Sour Lake Man Receives Governor's 2014 Criminal Justice Volunteer Service Award

Lloyd_Michael_Warren

 

From left to right: Texas Board of Criminal Justice Chairman Oliver Bell, Lloyd Michael Warren,
Keynote Speaker Judge Cathy Cochran and Texas Department of Criminal Justice Executive Director Brad Livingston.

(AUSTIN, TX. - APRIL 17, 2014) – Lloyd Michael Warren of Sour Lake, Texas was presented the Windham School District Employee Volunteer award during the Governor’s 2014 Criminal Justice Volunteer Service Award program.

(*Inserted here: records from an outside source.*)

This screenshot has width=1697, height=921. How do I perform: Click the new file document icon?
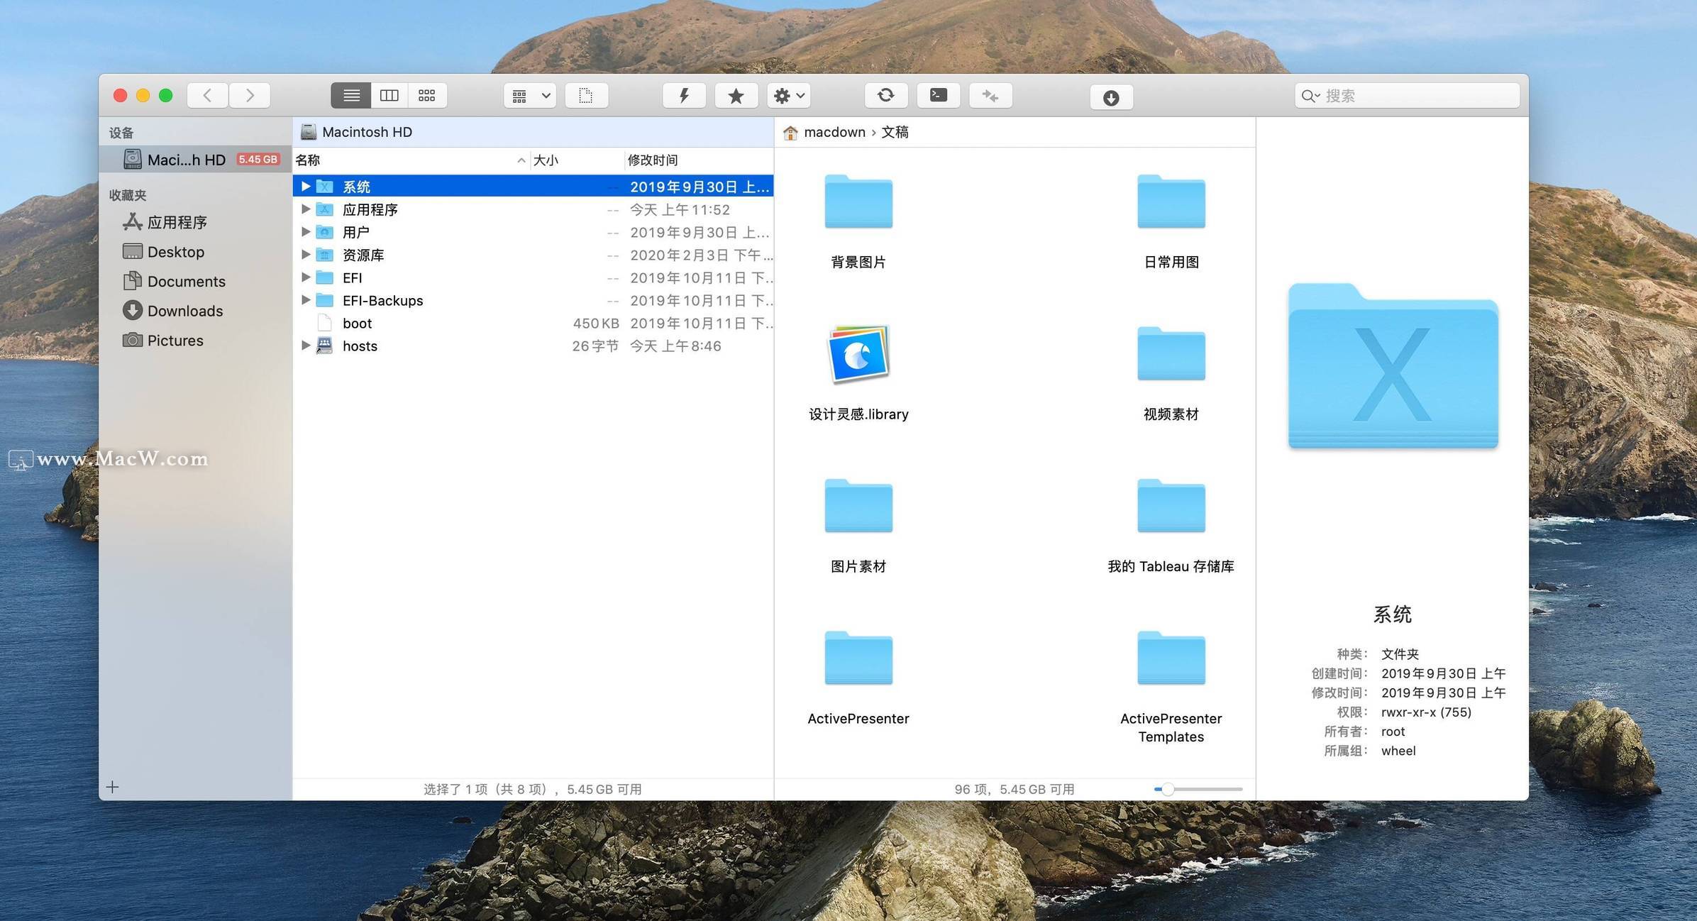point(585,96)
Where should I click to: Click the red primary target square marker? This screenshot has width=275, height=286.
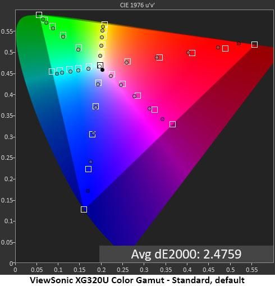pyautogui.click(x=254, y=44)
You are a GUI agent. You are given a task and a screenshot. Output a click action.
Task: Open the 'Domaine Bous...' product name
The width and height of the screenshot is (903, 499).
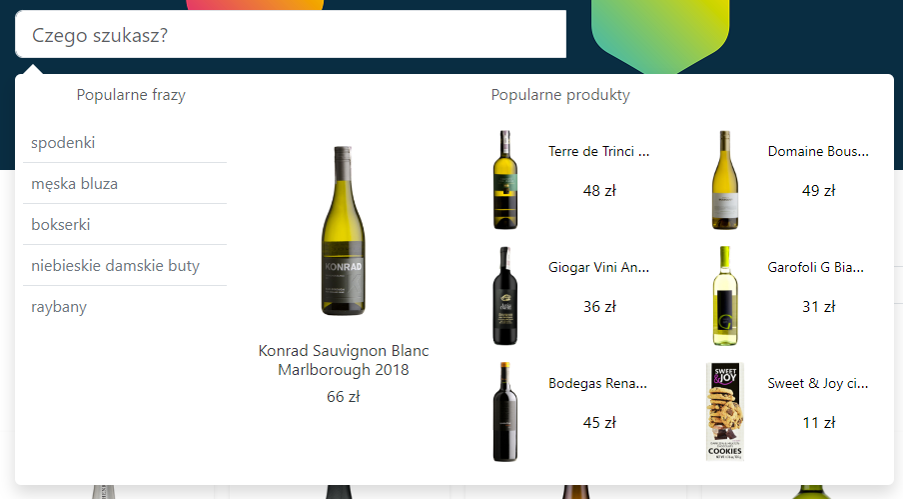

The award was presented by Texas Board of Criminal Justice Chairman Oliver Bell, and TDCJ Executive Director Brad Livingston during a ceremony held in Austin. Warren is one of 15 individuals and 6 organizations from across the state recognized for their efforts to help inmates and those who are on parole or probation.

“These men and women give their time not for monetary reward,” said Livingston. “They volunteer because they have a personal passion in seeing others succeed. We are grateful for their selfless dedication.”

Warren is the Lead Teacher for the Windham School District at the Goodman Unit. Following work every Monday, he leads the Life Skills class for the Faith Based Dorm. He began the class when he was assigned to the Stiles Unit and he continued it upon his transfer to the Goodman Unit.

The Life Skills class helps offenders with decision making, goal setting, responsible work habits, financial responsibility and profitable family time. Her serves as a positive role model for the offenders who see him at work daily and then when he’s volunteering after work. His own moral character and discipline are worthy examples for the offender participants to emulate.

Warren and his wife Christene have 3 children and 3 grandchildren. In his spare time, he likes to fish, hunt and work in his shop.

Warren is one of thousands of concerned volunteers who, like him, donate many hours of their personal time every year with the goal of changing the lives of convicted offenders, and aiding and comforting their victims. Annually, some 21,000 volunteers make 145,000 visits to criminal justice facilities and work with offenders who are on supervision, donating some 460,000 hours of service.